[Stored items]
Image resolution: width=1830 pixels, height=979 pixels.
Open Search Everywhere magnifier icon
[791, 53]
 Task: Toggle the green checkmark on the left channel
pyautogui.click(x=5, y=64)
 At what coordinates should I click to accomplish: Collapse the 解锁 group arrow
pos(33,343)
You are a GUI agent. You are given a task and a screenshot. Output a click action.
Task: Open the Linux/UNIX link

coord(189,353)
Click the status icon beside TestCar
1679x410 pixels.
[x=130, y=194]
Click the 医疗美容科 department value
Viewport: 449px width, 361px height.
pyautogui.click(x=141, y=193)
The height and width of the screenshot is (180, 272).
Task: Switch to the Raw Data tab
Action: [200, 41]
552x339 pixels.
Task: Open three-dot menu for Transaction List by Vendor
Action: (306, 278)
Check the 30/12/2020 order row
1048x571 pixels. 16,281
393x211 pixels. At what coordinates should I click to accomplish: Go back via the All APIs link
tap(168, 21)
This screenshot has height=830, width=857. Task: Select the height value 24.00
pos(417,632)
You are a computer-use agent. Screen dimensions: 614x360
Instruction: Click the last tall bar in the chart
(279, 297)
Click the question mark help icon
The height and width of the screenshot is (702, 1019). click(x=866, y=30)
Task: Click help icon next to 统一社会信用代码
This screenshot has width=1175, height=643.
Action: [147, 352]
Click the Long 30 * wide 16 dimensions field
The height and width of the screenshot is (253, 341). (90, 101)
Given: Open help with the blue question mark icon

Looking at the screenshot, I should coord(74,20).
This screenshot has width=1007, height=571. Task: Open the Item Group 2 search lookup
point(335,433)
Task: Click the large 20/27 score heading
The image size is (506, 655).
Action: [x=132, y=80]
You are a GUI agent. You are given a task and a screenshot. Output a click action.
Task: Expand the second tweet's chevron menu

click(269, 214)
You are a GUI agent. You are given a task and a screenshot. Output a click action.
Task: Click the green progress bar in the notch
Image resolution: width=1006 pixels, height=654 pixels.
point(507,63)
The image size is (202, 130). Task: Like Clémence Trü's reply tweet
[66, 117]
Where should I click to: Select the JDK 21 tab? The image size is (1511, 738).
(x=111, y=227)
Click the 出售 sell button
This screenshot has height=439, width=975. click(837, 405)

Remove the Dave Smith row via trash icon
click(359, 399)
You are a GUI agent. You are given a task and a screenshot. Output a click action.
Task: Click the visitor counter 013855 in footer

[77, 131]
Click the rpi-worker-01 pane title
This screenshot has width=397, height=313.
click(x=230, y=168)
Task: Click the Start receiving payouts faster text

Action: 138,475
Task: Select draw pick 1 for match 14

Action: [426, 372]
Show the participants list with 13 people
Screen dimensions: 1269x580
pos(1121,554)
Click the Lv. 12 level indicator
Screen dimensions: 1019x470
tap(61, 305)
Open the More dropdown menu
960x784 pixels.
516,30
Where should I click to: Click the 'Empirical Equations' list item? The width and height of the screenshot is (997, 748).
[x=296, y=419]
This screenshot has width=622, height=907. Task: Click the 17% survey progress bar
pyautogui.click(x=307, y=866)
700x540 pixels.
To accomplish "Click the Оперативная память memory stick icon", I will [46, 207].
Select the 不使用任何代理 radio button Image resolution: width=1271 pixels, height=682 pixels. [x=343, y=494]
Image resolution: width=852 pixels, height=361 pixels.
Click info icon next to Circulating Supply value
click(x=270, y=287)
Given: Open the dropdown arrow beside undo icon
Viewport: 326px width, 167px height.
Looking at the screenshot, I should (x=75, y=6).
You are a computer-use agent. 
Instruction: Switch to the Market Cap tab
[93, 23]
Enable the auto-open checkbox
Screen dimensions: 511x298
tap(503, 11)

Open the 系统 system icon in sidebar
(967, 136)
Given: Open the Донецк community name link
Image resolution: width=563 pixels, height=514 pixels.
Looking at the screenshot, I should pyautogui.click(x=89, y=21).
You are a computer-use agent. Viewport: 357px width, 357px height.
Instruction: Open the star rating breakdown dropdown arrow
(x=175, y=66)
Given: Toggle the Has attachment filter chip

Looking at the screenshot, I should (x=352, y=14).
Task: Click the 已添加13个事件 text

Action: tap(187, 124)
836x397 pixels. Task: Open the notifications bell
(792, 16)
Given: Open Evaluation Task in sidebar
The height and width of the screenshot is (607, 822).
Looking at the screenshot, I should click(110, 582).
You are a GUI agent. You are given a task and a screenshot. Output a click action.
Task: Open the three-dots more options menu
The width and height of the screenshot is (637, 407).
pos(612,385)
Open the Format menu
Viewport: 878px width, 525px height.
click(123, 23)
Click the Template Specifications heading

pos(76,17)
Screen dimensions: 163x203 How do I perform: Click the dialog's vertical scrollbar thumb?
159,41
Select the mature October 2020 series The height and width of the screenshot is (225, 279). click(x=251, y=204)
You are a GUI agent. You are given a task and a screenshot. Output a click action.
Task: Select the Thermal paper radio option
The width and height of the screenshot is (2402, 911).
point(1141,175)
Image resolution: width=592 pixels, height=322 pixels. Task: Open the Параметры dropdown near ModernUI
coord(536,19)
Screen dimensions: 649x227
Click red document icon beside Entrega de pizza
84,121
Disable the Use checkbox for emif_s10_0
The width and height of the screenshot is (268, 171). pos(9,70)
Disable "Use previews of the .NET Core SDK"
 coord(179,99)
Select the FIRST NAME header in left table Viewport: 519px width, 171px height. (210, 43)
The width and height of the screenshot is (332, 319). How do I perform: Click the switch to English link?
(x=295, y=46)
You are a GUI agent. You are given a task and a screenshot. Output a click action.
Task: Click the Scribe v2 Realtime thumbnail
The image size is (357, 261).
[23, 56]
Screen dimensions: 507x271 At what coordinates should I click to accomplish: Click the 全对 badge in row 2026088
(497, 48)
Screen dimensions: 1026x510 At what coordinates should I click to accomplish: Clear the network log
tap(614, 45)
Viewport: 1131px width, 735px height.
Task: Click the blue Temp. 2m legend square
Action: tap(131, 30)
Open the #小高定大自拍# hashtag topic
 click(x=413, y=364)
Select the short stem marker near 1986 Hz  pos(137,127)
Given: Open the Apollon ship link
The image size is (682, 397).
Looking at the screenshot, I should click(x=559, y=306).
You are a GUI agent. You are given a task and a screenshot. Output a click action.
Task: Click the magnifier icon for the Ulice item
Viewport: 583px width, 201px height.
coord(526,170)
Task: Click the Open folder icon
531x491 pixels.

▶ WHAT THE EXERCISE ASKS: For the word "computer", go through the records and show each line that carries it.

▶ YOUR RESPONSE:
You are a computer-use agent. Screen dimensions: 614x360
You are a computer-use agent. 
You are a computer-use agent. Viewport: 357px width, 357px height.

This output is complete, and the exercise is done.